Trying to teach punctuation to a Year 7 English class, I was tempted to suggest that if they read more books they would learn about punctuation, spelling and grammar.
Reading was my passion when I was eleven years old.
“You go through books like a knife through butter,” said my primary school teacher.
I remember there being a temptation to say that butter kept in the refrigerator might go very hard and the progress of the knife might be very slow, but it was a time when one did not question schoolteachers (and certainly did not try to appear smart in the hearing of one’s peers).
Perhaps the syllabus had been completed. (Was there even a syllabus to complete in those decades before the National Curriculum?).
The final weeks in primary school were spent reading book after book after book. Initially, there would have been questions from the teacher about the plot and the characters and what was liked and disliked, but eventually he gave up on even the most peremptory questions. It was a simple matter to ask permission to exchange the book finished for another from the shelf near his desk, thus his comment on the speed of their completion.
He did not appreciate that our perceptions of what was taking place were very different. He seemed to imagine that reading so many books enabled learning and improvement. The eleven year old boy doing the reading saw them as a matter of entertainment and escape.
The books chosen were almost invariably adventure stories, tales of derring-do by war heroes who always returned to tell the tale. (Our art teacher, a retired man who came on Wednesday afternoons, had been in the crew of a Lancaster bomber, reassuring us that heroes returned). Or there were stories of explorers going to exotic locations to defy danger and death. (Were Willard Price’s “Adventure” novels among those on the school bookshelf, or did they have to come from the library? It’s hard now to remember).

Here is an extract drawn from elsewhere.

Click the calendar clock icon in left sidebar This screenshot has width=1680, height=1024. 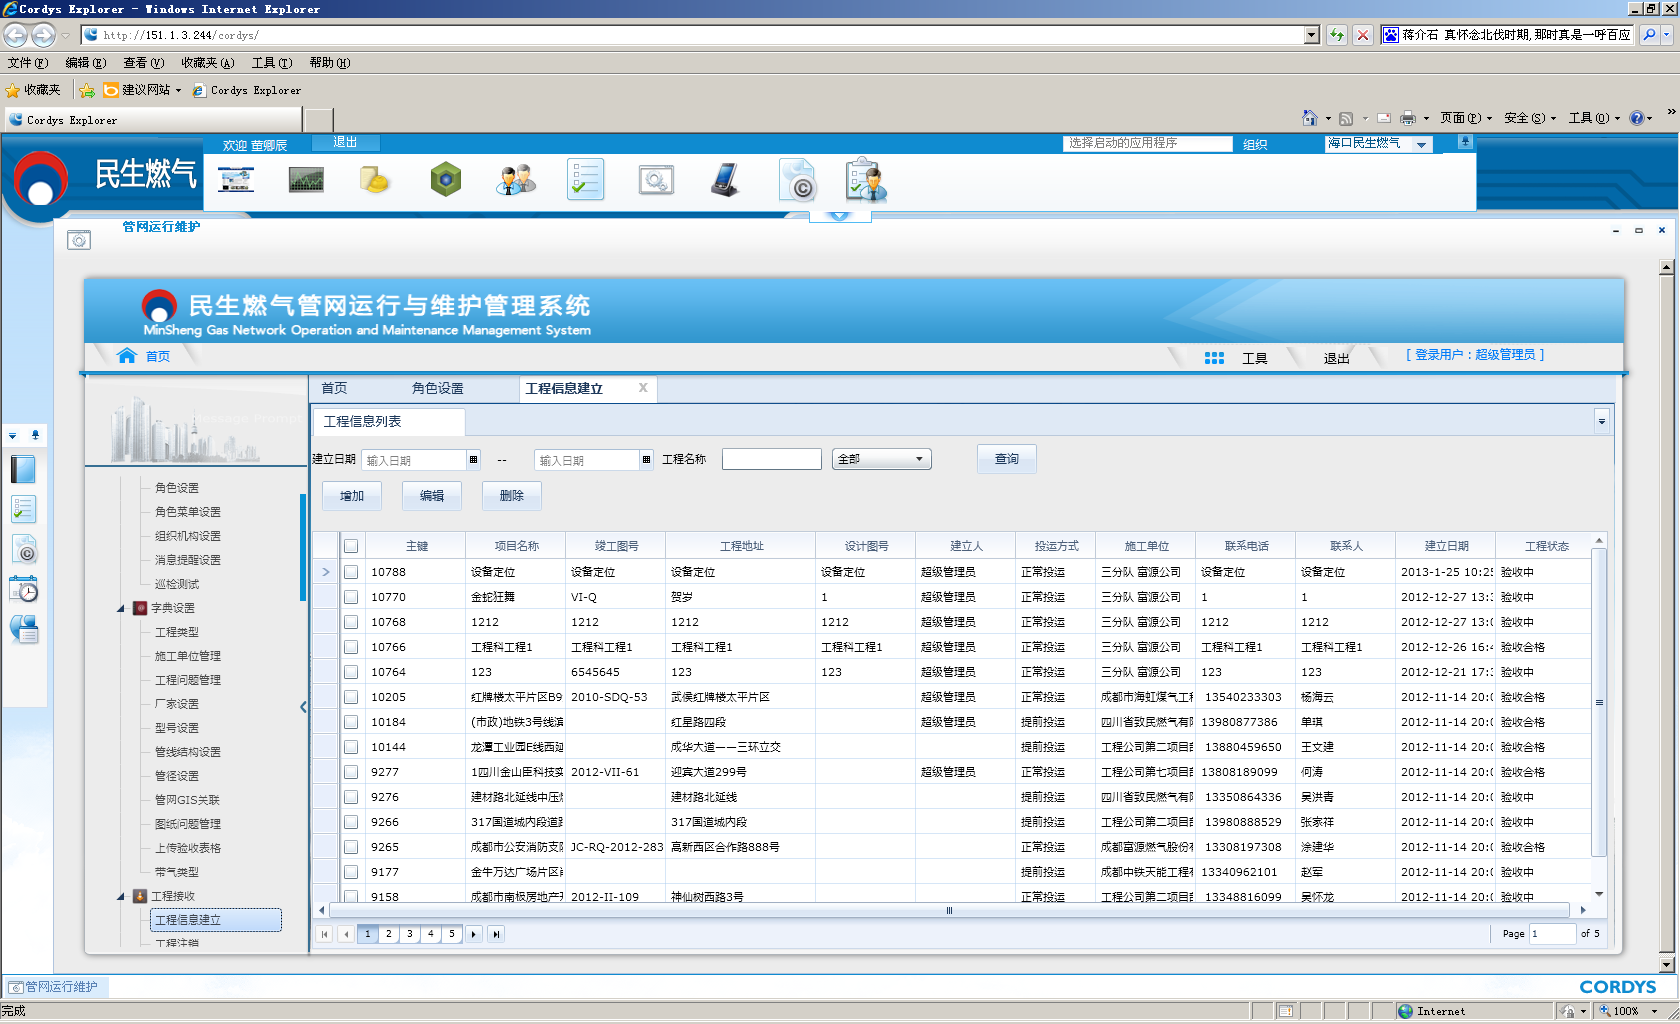24,590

In those years when the 1940s were still fresh in people’s memories and veterans of the Great War were still plentiful, the exploits of young men who had fought in the World Wars were recorded in many books.

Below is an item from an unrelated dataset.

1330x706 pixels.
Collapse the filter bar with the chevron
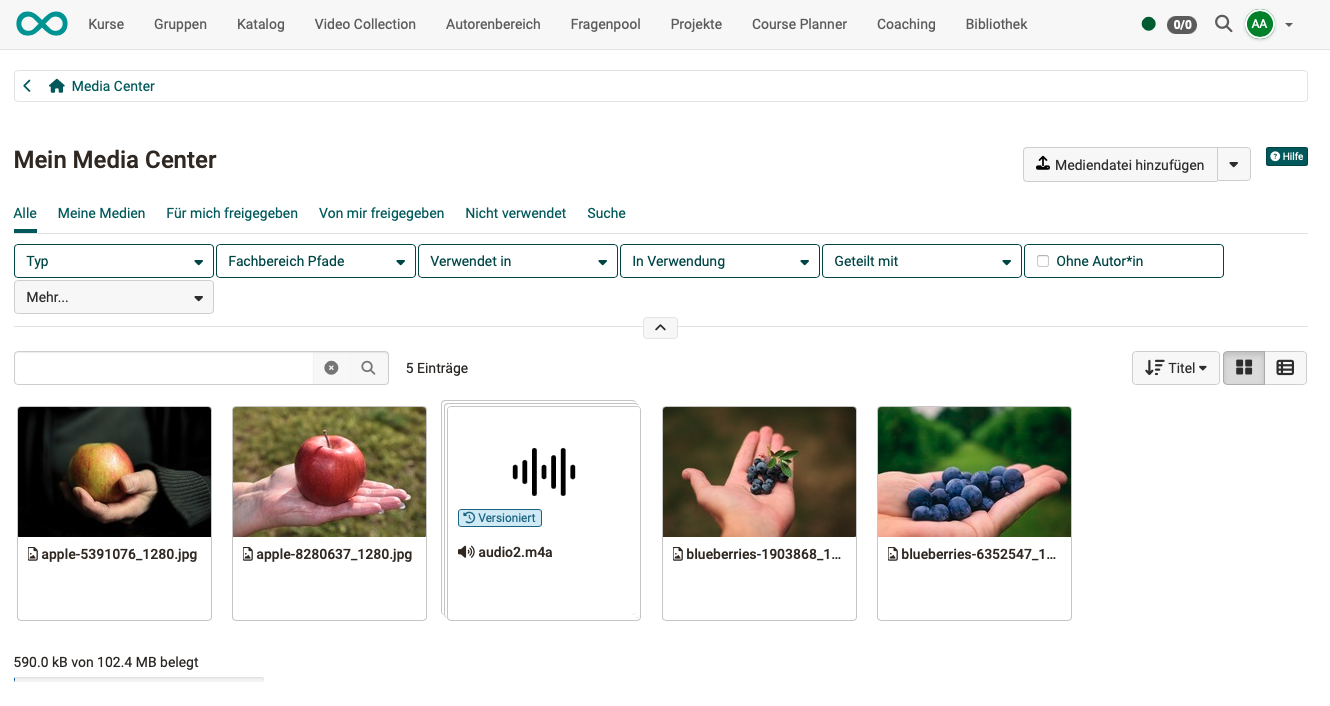[660, 327]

The biography which left the deepest impression was short, perhaps no more than twenty or so pages with a soft cover – the tale of Jack Cornwell VC. Boy Cornwell, although seriously wounded, had remained at his gunnery post on HMS Chester at the Battle of Jutland in 1916. He was the sole survivor of the gun crew, and stood awaiting orders. Perhaps it was his age that gave the story impact – he was just sixteen years old, the age of some of the boys in the village, not so much older than those who sat in the primary school classroom.
Fifty years later and reading only for study purposes, the school teacher would probably be more inclined to criticism than commendation.